But it was very difficult to watch throughout the night as Norrell only worsened; it was a trial for Childermass to sit there and do nothing, nothing useful at any rate. He could only feel extremely foolish as he spoke quietly, as he would to a disturbed horse. Norrell remained insensible, but continued to turn toward Childermass, toward his rough hands and rough voice, the same way a flower turns toward the sun.

Childermass's hands shook when he gently laid them along Norrell's over-hot face before quickly withdrawing to tend once more to the wet cloth on his brow.

Norrell had been mumbling insensibly for a while, but now there were words amongst the mumblings, and Childermass could not stop himself from bending closer to hear.

"No…" Norrell was saying, and then, "Stop!"

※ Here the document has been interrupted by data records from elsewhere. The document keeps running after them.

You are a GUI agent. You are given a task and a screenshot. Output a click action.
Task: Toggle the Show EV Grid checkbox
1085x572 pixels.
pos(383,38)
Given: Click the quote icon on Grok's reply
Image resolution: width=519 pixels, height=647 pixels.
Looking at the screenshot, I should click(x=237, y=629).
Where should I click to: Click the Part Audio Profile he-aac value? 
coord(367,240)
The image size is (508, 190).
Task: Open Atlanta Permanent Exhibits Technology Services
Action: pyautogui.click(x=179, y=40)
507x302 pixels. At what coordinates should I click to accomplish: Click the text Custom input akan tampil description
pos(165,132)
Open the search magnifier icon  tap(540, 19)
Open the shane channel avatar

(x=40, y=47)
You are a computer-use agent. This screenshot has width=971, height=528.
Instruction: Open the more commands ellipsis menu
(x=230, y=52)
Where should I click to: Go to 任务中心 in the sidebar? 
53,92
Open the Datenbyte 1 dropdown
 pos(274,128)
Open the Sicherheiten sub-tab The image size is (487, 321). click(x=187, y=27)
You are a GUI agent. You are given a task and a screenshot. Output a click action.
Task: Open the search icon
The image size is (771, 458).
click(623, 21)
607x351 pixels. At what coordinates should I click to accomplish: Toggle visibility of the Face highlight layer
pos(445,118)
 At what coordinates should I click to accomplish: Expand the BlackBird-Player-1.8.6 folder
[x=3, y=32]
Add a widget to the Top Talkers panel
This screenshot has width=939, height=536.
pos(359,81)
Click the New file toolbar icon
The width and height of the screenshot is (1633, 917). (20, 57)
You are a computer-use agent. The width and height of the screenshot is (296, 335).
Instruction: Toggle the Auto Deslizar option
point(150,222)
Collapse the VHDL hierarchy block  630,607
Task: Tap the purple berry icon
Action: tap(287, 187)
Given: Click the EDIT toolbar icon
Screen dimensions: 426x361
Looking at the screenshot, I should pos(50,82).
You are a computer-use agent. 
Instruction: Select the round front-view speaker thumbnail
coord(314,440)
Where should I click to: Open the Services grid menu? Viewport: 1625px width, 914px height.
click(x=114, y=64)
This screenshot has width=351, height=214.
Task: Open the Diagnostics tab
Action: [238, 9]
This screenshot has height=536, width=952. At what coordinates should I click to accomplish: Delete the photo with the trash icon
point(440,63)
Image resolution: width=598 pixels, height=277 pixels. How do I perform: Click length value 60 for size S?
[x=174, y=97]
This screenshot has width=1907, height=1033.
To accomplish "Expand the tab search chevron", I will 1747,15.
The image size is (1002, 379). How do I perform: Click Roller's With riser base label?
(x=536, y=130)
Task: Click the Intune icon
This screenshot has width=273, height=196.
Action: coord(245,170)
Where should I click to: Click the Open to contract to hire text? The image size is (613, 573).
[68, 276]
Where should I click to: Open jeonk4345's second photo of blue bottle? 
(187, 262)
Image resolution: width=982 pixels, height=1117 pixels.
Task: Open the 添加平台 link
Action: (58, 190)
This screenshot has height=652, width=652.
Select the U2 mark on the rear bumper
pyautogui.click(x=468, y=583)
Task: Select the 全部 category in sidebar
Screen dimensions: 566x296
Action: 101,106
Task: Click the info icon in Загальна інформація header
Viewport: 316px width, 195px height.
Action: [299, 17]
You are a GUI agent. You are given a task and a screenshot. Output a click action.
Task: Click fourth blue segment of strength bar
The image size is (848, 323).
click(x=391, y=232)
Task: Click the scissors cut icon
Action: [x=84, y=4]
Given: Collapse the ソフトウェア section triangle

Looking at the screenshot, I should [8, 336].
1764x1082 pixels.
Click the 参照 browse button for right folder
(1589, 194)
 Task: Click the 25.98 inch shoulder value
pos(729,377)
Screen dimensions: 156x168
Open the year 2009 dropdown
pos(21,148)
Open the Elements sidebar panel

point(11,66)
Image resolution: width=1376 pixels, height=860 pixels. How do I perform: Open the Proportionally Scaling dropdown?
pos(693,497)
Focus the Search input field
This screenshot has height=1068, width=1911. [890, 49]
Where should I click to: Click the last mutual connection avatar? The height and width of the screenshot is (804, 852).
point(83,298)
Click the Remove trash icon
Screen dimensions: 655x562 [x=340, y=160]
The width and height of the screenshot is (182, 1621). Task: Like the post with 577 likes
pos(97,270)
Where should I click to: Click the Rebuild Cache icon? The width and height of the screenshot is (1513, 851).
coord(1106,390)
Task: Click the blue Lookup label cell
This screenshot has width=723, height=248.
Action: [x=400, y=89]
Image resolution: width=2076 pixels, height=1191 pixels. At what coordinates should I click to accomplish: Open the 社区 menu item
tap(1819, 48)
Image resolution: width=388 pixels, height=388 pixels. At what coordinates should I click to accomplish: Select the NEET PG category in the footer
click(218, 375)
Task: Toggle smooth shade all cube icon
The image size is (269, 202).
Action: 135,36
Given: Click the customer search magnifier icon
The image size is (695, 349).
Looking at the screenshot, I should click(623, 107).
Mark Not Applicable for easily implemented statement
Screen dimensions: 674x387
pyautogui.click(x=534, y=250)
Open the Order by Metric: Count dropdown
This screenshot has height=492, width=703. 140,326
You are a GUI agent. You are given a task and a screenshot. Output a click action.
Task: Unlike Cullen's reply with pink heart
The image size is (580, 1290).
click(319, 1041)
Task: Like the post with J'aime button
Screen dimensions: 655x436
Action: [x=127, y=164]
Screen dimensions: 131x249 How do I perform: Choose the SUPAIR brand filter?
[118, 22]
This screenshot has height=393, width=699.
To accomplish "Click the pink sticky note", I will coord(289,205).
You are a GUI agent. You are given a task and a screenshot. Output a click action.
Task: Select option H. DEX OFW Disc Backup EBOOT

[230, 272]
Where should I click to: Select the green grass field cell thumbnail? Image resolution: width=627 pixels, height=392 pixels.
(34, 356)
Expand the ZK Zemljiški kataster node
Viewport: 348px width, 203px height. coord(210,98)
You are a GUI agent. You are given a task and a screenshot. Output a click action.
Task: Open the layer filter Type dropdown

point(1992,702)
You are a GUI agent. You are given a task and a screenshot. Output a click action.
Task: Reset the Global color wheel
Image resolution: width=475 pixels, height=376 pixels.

Childermass ground his teeth in frustration. What could he do?

"Not the teapot…" Norrell muttered.

Childermass let out something like a broken laugh, and then he softly agreed, "No, sir. Not near the books."

"Good," Norrell softly answered and quieted then for about half an hour.

Sitting up in the chair, his eyes closed, one booted foot upon a low stool, one hand curled loosely on the bed, Childermass was nearly asleep. What remained of the fire flickered against his closed eyelids. Norrell's breathing was a steady pulse at his side. Sleep beckoned.

But then the bed shook minutely as its occupant flinched and shifted.

Childermass woke from his doze to the sound of his name being called, quietly as though from far away by one who could not draw breath.

"Childermass," Norrell was murmuring with every exhale. A sharp breath in as though fighting for air, and then the wheezing breath out, Childermass's name on his lips.

The man he called to leaned closer and found his unbandaged hand to hold in a firm clasp. "I'm here, sir," he vowed. "I'll not leave you again. Can you hear me?"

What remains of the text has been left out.